Когда проснется игоша - стр. 5
Они-то и шептались, можно ли князя в судьи позвать да оспорить проигрыш.
– Ежели б наш купец был, аркаимский, то князь Олег бы вступился, знамо дело, – отвечала горничная Прасковья, девка дородная да ушлая. – А так… пришлый же он. И другой игрок тоже пришлый… может, прогонит только он того, ежели на обмане споймают его. Но тогда и вовсе, ищи-свищи. Жалко, детки-то его по миру пойдут. Милицу бесприданницей замуж не возьмут, одна дорога, в скит.
Обе вздохнули, а по спине подслушивавшей их девушки холодок пробежал – лучше в омут, чем заживо в ските гнить. Тогда-то притихшая Милица и поняла – надо искать другой способ.
– А что, можно ли наговор какой применить для сохранения денег, – спросила у Прасковьи за завтраком.
Та полоснула ее взглядом. Мрачно бросила:
– Прознали все-таки… А батюшка ваш строго-настрого запретил говаривать вам.
– Прознала, – Милица отставила крынку с молоком, принесенную Прасковьей. – Сказывай, есть ли средство?
Прасковья с опаской покосилась на дверь, потом бросилась к Милице, рухнула в ноги, и склонившись к самому уху, прошептала горячечным шепотом:
– Не губи, матушка, коли прознают, что я тебя надоумила, на дыбе вздернут, князь наш на то строг… не любит он чернокнижников да колдунов.

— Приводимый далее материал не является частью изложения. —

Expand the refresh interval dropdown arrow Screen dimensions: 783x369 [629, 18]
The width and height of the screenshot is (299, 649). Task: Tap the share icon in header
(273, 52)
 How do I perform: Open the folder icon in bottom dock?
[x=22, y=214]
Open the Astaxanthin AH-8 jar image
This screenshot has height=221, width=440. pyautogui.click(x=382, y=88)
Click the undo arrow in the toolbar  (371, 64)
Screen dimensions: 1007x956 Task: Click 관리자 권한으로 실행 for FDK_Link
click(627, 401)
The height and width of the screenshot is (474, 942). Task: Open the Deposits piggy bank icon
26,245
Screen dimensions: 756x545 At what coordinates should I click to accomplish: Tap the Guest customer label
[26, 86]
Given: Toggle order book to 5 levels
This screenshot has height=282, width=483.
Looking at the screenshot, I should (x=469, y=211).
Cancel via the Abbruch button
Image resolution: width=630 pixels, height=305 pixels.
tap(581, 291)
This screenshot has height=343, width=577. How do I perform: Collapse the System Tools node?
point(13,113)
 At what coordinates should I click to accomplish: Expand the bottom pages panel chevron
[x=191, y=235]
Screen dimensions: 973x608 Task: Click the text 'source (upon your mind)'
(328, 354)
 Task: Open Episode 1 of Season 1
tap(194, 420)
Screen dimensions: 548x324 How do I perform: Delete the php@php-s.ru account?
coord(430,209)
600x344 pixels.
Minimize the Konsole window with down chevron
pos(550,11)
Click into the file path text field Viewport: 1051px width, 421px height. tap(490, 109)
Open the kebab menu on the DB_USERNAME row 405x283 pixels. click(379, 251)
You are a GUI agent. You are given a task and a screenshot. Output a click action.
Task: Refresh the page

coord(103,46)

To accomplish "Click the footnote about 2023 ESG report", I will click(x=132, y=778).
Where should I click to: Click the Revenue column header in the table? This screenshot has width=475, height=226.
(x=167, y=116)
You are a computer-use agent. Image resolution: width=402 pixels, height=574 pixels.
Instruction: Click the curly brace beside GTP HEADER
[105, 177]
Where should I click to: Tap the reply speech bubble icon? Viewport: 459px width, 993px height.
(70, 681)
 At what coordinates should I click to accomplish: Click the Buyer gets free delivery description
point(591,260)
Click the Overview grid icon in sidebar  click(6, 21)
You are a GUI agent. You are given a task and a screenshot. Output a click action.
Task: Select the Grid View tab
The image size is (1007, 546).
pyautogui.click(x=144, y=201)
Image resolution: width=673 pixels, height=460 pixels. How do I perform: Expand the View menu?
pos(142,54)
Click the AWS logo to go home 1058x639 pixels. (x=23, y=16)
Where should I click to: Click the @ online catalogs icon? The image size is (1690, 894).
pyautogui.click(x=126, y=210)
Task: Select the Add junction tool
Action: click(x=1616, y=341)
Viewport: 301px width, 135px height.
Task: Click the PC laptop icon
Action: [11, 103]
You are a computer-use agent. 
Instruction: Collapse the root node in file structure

Но нынче на ярмарке, коли сильная нужда у тебя, откроется проход в Тайные ряды… Там можно сыскать новую судьбу, коли найдешь кого другого на обмен.
Милица взглянула в глаза Прасковьи:
– Правду говоришь? Без обмана?
– Макошью, повелительницей судеб, клянусь, – она схватилась за оберег. И снова опасливо оглянулась на дверь. Понизив голос, добавила: – На днях Купава, дочь сребреника Игната Завойского, что на дольней улице приживает, плакалась, что батюшка просватать ее обещал, сказывала, будто на все готова пойти, лишь в дом нелюбого не идти… К Купаве сходи, может, сговоритесь. Только я тебе ничего не сказывала! Огнем пытать будут – не признаюсь, поняла ли?
Милица знала о том, с Купавой дружны с детства, частенько засиживались за гаданиями да за разговорами до темна. Как приехали они с отцом и сестрицей, так Купава к ней прибежала хорониться от батюшкиного гнева, мол, замуж силой отдать хочет. На дне беспокойных глаз Милицы мелькнул страх, загорелся синей искрой, да погас, лишь услышала Прасковья:
– Поняла, не скажу никому… Да и что говорить, коли сама на преступление идти собираюсь.
Прасковья поднялась с колен.
– Как Серебряная звезда поднимется над небом, так идите…
С той минуты потеряла Милица покой, металась по светелке, будто синица в клетке. Сердце билось, чуя беду. А совета спросить не у кого. Днем сестрица Аглая заглянула:
– Неужто нездорова ты? И взгляд больной, будто в лихорадке ты.
Милица бросилась к сестре, обняла худенькие плечи – Аглае только-только минуло одиннадцать весен, худенькая и тихая затворница, она все больше сидела в своей светелке за рукоделием да книжки читала, что отец привозил из дальних странствий. Языков не знала, да картинки больно хороши, по ним и рассказывала, придумывала сказки одна другой краше, нянюшке да батюшке на радость.
– Нет, милая. Все хорошо, здорова я…
Схватив сестру за плечи, заглянула в огромные голубые глаза, перепуганные и будто немые – как такие подвести? Как на нищету и убогость обречь?
Прижав сестру к груди, похлопала ее по спине.